Well, up he came, this embryo bishop, statesman, or judge—I know not which—and fixing him Ancient Mariner-wise with my eye, I told him my story; feeling rather sheepish until I had satisfactorily accounted for my being discovered hovering about the coal-bin on his landing. More than one kind of expression flitted over the youth’s features as he listened to me; but the predominating one, which his politeness in vain struggled to conceal, was characteristic of the antiquary surveying some newly dug up relic of a past epoch. ‘I am not Mr Ichabod’ (let us suppose the name), he said; ‘but I am his neighbour on this floor; and I’m sure he would wish you to go into your old rooms. I will explain it to him.
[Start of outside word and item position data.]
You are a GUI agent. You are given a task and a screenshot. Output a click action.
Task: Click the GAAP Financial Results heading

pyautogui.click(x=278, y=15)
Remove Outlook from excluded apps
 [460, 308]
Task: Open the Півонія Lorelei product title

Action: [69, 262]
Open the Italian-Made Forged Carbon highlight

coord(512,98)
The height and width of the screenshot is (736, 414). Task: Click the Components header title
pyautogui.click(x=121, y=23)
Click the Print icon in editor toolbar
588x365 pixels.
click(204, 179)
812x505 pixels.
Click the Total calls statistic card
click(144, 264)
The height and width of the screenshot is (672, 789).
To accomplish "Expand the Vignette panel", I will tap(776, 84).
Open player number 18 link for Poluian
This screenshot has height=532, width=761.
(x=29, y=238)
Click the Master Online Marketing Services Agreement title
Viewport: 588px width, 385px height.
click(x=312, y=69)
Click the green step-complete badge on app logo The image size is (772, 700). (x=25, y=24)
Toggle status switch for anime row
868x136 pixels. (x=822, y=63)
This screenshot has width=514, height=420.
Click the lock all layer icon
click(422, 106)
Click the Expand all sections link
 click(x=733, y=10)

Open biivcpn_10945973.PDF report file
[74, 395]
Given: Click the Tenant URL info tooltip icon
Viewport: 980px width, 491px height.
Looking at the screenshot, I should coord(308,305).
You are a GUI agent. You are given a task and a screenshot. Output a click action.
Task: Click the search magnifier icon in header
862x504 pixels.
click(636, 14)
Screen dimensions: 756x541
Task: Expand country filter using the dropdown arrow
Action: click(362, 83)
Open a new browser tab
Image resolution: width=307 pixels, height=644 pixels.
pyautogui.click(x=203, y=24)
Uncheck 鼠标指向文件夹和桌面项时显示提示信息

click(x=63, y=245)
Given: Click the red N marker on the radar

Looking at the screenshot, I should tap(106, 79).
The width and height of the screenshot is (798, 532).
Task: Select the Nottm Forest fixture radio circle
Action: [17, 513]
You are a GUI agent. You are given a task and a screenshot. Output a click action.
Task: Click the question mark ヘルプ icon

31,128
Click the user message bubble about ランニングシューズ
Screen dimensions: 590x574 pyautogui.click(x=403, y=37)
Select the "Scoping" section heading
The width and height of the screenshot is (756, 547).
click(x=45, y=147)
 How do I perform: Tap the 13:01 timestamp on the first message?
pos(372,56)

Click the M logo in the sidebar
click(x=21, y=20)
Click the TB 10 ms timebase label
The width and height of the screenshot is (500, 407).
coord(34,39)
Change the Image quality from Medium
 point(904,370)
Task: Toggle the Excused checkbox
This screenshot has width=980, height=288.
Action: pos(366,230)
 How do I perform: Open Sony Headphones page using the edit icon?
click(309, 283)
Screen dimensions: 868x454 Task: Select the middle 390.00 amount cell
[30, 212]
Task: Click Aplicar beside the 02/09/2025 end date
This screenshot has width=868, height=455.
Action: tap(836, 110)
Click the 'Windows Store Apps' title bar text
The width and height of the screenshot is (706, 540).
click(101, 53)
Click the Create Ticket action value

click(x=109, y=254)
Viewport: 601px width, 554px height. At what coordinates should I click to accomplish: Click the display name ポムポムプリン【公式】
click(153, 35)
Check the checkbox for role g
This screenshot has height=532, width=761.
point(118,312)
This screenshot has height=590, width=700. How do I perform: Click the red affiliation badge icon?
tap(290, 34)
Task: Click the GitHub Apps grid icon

He will be sorry that he was out when you came.’ With this and a mutual touch of hats, we parted; he to his rooms, and I, after an absence of some forty-five years, to mine. Suggestive enough was the very first object that caught my eye upon entering; for over the bedroom door was placed, by way of ornament, a real skull, with crossbones! There it serenely rested on a black cushion fixed to a small shelf, horribly grinning at me. I could have wished a more pleasant welcome to greet me after my long absence.